— Begin Document extract —

Angel An is a junior at Columbia College studying arts management, with a focus on visual arts. She started out at Beijing International Studies University, then transferred to Columbia her sophomore year. After graduation, she’s hoping to land a job at a museum or auction house — and down the road, she’d love to help build cultural and artistic connections between the East and the West. 

I grew up on the edge of Beijing—right where the Fourth Ring meets the Fifth. Not quite city, not quite countryside.  

Beijing is built in rings, and people from Beijing have this almost supernatural sense of direction. You could drop us anywhere and we’ll still point north. It’s just in the bones. I lived within a 20-kilometer radius for the first 18 years of my life. Same schools, same streets, same markets. And not just me—my parents, my great-grandparents, all in that same small loop. Four generations. 

There’s a Chinese saying: Falling leaves return to the root. No matter how far you wander, you come back to where you started. I always understood it. Now I’m starting to feel it.

— End Document extract —

# Required tasks
A - In the profile of Angel An, which university did she attend before transferring to Columbia?
B - Carry the profile of Angel An forward, picking up right after its final sentence.

— Begin Given data —

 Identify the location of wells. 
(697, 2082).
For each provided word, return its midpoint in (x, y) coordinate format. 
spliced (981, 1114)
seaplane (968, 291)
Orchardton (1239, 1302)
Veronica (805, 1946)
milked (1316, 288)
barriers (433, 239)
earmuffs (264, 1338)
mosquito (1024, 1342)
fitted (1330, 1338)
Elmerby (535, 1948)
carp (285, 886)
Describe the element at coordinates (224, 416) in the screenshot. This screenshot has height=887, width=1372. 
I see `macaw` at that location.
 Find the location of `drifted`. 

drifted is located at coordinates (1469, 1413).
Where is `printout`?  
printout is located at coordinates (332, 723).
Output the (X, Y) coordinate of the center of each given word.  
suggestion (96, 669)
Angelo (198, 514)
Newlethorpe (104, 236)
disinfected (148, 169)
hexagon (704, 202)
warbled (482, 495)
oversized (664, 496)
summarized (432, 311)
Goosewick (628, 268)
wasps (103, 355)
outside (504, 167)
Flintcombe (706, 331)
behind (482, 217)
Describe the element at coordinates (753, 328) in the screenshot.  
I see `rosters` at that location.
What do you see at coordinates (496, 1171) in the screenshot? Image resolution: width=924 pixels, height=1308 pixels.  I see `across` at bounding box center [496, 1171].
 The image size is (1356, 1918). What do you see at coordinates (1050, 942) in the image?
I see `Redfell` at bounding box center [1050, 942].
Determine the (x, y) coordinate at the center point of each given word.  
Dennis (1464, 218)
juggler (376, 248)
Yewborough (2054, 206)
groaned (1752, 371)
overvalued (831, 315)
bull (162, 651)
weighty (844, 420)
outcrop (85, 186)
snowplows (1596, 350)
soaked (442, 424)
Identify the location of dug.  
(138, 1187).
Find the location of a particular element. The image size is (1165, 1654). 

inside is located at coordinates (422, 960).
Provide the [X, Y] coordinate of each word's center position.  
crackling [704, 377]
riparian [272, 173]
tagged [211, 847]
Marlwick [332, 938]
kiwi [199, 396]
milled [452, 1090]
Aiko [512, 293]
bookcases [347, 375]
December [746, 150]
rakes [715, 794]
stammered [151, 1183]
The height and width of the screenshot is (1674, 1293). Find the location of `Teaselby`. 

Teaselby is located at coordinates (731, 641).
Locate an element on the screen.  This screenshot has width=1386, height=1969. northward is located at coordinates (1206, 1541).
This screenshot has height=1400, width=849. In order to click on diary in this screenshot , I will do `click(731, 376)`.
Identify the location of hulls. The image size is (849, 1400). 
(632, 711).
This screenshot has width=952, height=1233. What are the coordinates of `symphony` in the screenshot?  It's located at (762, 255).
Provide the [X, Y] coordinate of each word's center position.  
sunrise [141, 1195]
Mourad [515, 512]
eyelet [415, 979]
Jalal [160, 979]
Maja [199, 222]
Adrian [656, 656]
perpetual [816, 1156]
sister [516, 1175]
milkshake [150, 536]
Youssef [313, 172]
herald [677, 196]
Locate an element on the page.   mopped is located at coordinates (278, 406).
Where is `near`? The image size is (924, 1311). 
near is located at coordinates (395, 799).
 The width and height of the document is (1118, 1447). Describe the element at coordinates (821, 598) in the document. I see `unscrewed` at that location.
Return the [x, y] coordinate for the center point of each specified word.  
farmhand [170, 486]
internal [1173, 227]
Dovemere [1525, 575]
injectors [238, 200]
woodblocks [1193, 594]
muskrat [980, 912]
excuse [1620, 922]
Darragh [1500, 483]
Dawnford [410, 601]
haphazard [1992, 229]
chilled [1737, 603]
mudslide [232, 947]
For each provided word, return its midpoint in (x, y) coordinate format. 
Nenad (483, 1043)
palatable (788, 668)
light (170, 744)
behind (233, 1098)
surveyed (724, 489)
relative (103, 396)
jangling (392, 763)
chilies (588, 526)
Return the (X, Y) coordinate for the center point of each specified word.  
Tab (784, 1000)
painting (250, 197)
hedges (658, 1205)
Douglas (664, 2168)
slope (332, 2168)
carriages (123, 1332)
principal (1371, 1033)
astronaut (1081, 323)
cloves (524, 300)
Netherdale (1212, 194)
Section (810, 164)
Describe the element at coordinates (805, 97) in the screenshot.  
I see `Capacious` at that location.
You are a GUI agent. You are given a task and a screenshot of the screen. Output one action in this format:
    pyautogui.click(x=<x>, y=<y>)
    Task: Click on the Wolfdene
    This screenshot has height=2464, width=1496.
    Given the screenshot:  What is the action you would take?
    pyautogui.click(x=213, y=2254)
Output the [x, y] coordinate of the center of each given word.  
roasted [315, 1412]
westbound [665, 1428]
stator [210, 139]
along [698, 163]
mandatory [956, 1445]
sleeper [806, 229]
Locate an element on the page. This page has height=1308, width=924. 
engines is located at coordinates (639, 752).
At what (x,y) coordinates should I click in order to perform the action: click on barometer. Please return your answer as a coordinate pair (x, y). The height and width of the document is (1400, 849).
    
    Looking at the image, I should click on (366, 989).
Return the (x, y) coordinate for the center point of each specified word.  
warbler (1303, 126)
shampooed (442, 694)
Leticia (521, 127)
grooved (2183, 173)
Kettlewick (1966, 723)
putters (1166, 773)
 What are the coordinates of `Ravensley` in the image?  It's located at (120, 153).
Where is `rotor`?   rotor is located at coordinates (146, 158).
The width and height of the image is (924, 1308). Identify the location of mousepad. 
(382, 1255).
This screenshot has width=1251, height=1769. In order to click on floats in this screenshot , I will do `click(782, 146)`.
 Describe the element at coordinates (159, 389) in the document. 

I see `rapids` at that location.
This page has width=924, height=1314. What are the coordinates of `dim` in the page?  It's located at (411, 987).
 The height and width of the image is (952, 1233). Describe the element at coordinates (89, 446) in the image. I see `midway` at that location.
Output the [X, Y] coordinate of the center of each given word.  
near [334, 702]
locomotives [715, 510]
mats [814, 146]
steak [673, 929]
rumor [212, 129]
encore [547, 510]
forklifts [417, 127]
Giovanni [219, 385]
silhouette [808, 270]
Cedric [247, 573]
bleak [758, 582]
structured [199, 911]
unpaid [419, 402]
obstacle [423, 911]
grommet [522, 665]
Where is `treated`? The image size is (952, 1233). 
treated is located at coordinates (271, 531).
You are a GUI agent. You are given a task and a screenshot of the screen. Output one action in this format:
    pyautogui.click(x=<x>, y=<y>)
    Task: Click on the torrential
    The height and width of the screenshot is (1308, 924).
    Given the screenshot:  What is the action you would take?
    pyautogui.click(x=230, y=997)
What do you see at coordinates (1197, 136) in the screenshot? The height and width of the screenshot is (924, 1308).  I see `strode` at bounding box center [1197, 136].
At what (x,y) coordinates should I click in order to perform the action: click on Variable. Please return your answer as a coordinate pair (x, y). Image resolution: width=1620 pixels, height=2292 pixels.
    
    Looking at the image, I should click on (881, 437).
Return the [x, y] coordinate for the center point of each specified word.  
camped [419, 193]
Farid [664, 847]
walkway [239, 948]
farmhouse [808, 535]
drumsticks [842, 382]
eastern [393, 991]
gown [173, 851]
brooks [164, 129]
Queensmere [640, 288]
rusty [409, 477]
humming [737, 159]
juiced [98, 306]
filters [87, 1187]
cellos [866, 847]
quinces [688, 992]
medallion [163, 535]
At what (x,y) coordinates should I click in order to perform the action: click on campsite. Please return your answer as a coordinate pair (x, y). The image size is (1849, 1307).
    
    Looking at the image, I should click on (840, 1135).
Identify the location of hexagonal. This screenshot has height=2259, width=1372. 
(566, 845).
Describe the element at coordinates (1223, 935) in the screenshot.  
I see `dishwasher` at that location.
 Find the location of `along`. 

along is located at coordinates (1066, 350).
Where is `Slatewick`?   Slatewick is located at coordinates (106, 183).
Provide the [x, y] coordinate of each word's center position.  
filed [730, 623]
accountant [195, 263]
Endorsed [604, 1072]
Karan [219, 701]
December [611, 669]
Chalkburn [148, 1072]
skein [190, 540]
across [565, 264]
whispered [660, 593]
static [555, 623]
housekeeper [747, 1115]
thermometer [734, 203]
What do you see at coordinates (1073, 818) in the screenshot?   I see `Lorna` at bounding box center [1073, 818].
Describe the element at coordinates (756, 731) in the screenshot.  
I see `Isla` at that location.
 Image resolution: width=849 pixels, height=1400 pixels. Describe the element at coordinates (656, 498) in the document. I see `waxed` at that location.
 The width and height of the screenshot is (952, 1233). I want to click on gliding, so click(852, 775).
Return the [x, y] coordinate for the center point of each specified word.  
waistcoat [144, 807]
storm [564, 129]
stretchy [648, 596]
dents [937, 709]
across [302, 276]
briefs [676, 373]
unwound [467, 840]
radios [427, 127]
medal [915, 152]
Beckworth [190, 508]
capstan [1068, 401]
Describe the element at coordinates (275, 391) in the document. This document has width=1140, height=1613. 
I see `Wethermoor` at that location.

— End Given data —

# Responses to the exercise
A - Beijing International Studies University

B -
I watched that little place change. Fields became shopping centers. Dirt roads became highways. The city kept eating the countryside, and I kept watching from the edge. 

Now I’m in Chicago—my second year. I’ve never lived anywhere outside Beijing this long. I’m starting to know this city’s smells. The lake. The trains. It’s not home yet, but it’s becoming familiar. 

What I miss most is the food. Not fancy—just my mom’s cooking. Beijing food is solid, warm, made for cold winters. I hope someday I can cook for my kids the way she cooked for me. Not the recipes—the feeling. That someone took care. 

Beijing isn’t just the Forbidden City. It’s also the edges. It’s four generations in one small loop. It’s people who can point north in the dark. 

Leaving that loop is the hardest thing I’ve done. But maybe roots aren’t just where you’re from. They’re also what you carry. 

I carry Beijing. And I’m learning to carry Chicago too.